◆ Prompt:
Please count how many lines of the rows below contain the string "Ciphers", matching case exactly, and reply with only that number.
>> Begin
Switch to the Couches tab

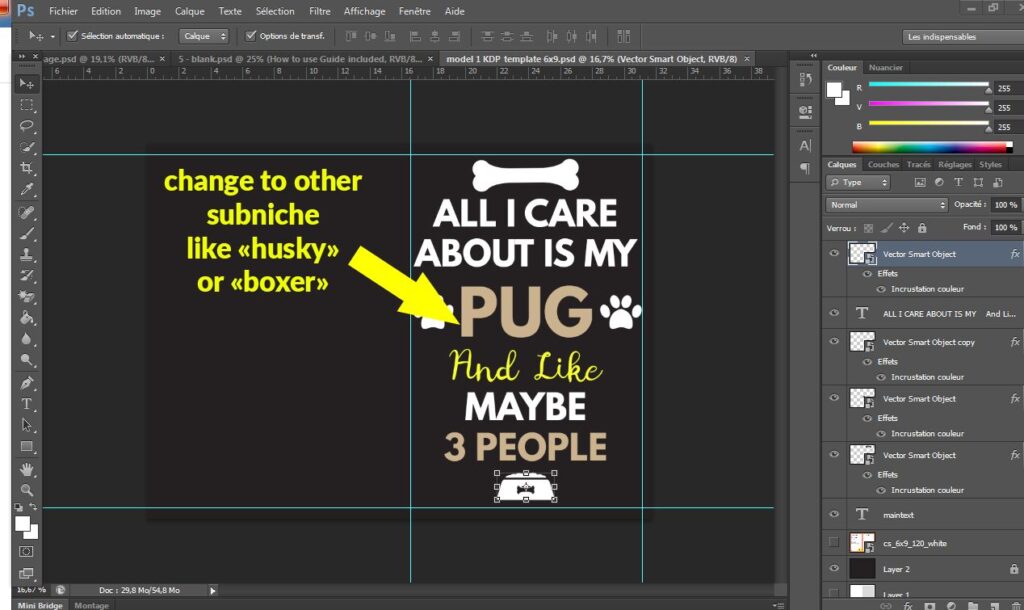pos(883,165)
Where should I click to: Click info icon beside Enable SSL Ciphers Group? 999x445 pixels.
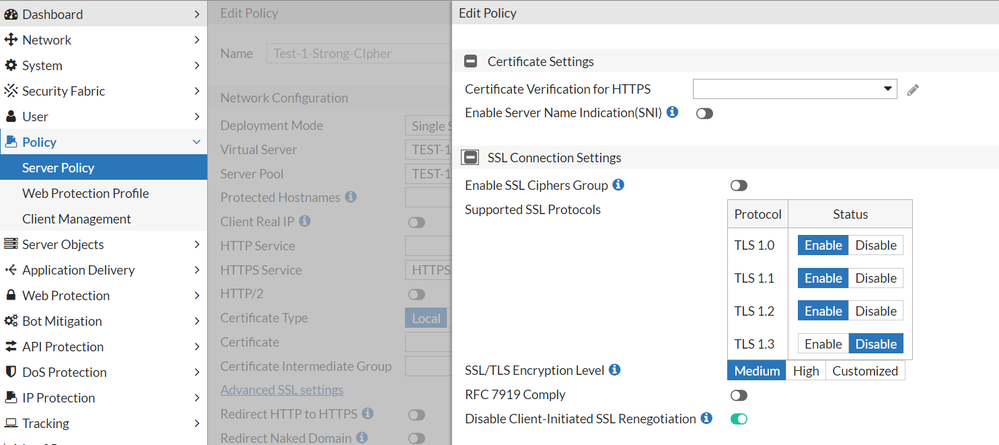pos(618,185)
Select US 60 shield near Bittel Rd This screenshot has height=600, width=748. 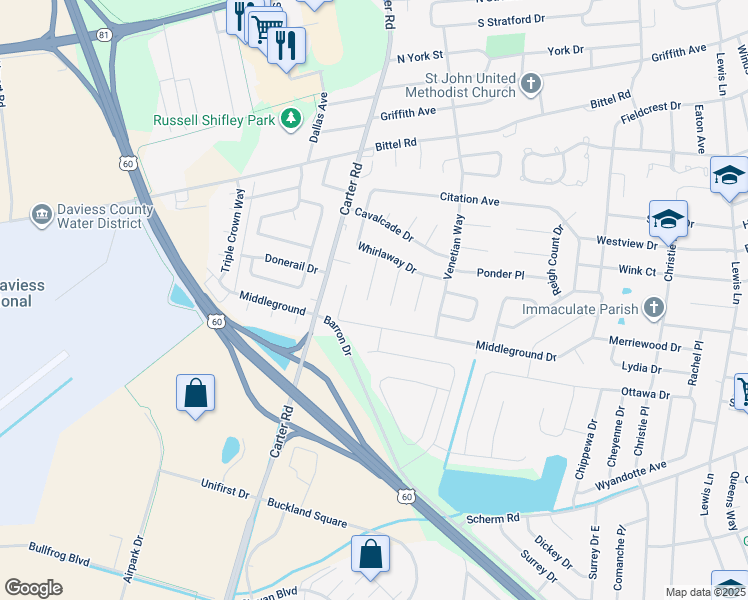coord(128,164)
>> End
◆ Written response:
1